Sur les demandes accessoires
Monsieur [E] [K] et Mme [R] [K], parties perdantes, seront condamnés solidairement aux dépens, en application de l’article 696 du code de procédure civile.
Ils seront également condamnés solidairement à verser au syndicat des copropriétaires une somme de 800 euros au titre de l’article 700 du code de procédure civile.

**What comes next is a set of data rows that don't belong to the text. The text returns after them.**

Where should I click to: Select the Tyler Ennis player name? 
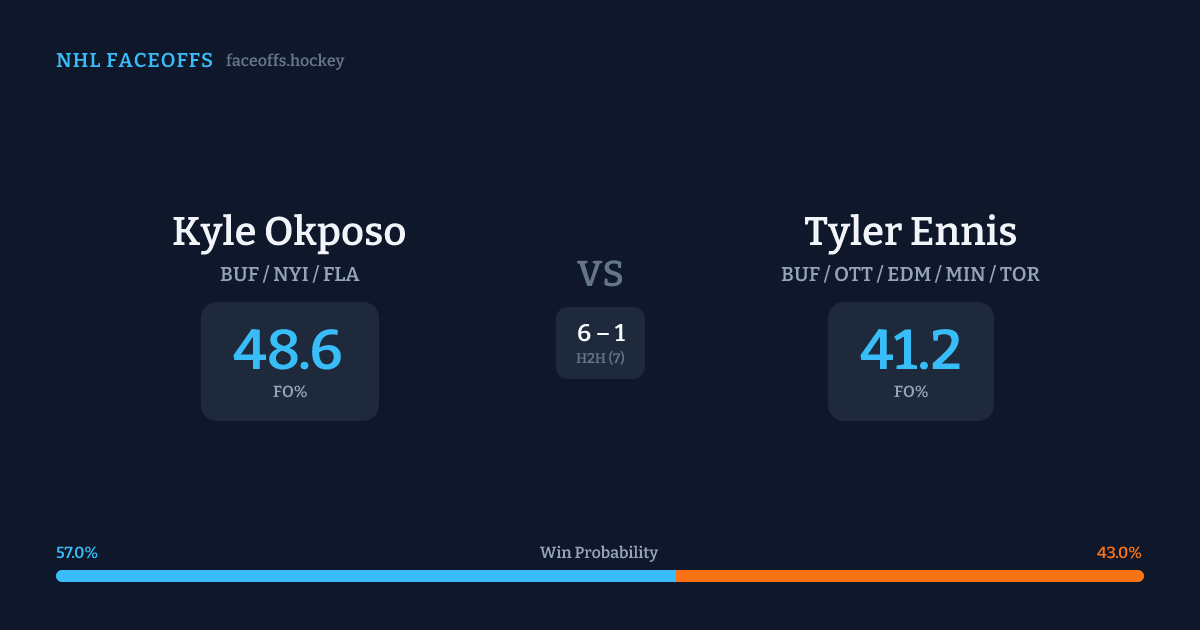pyautogui.click(x=910, y=232)
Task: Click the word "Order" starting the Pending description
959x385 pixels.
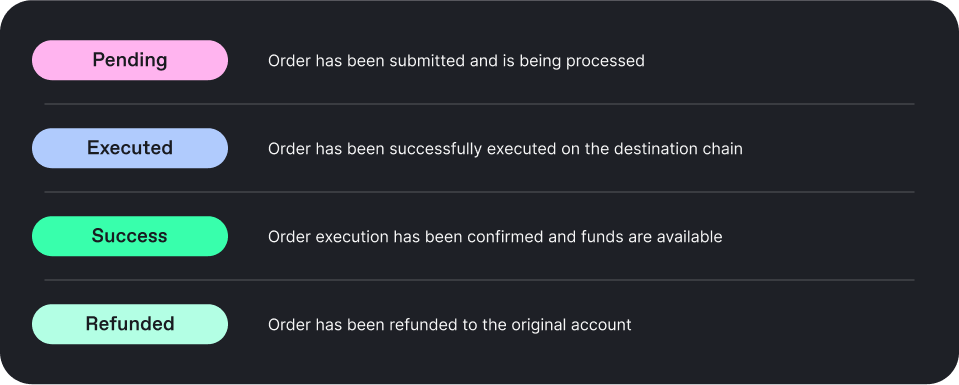Action: [x=286, y=61]
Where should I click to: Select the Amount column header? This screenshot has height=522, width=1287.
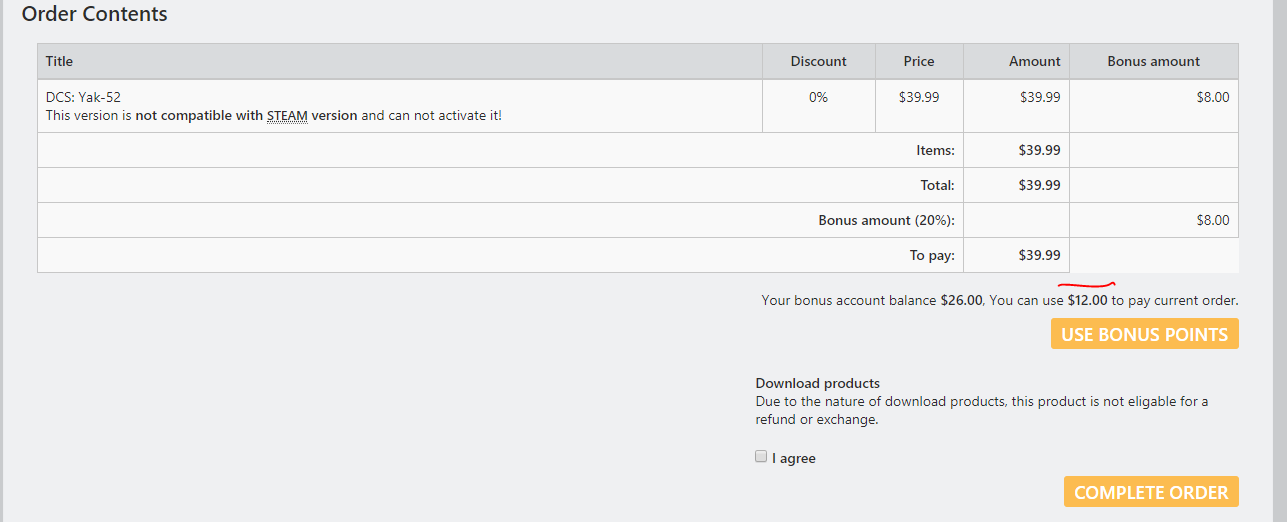click(x=1034, y=61)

La présente décision est exécutoire à titre provisoire, conformément à l’article 514 du code de procédure civile.
PAR CES MOTIFS,
Le tribunal judiciaire, statuant après débats publics, par jugement mis à disposition au greffe, réputé contradictoire et en premier ressort,
CONDAMNE solidairement Monsieur [E] [K] et Mme [R] [K] à verser au syndicat des copropriétaires de l’immeuble sis [Adresse 9], située [Adresse 4], représenté par son syndic la société CITYA ETOILE au paiement de la somme de 2 408,77 euros au titre des appels de charges et de travaux impayés entre le 1er juillet 2023 et le 1er janvier 2025, 1er trimestre 2025 inclus,
DIT que cette somme produira intérêts au taux légal à compter du 29 octobre 2024 pour la somme de 2 178,13 euros et à compter de la présente décision pour le surplus,
ORDONNE la capitalisation des intérêts,
DÉBOUTE le syndicat des copropriétaires de l’immeuble sis [Adresse 11], représenté par son syndic la société CITYA ETOILE de sa demande au titre des frais de recouvrement,
CONDAMNE in solidum Monsieur [E] [K] et Mme [R] [K] à verser au syndicat des copropriétaires de l’immeuble sis [Adresse 11], représenté par son syndic la société CITYA ETOILE la somme de 600 euros à titre de dommages-et-intérêts,
CONDAMNE solidairement Monsieur [E] [K] et Mme [R] [K] à verser au syndicat des copropriétaires de l’immeuble sis [Adresse 11], représenté par son syndic la société CITYA ETOILE la somme de 800 euros au titre de l’article 700 du code de procédure civile,
CONDAMNE solidairement Monsieur [E] [K] et Mme [R] [K] aux dépens,
RAPPELLE que le présent jugement est exécutoire de plein droit à titre provisoire.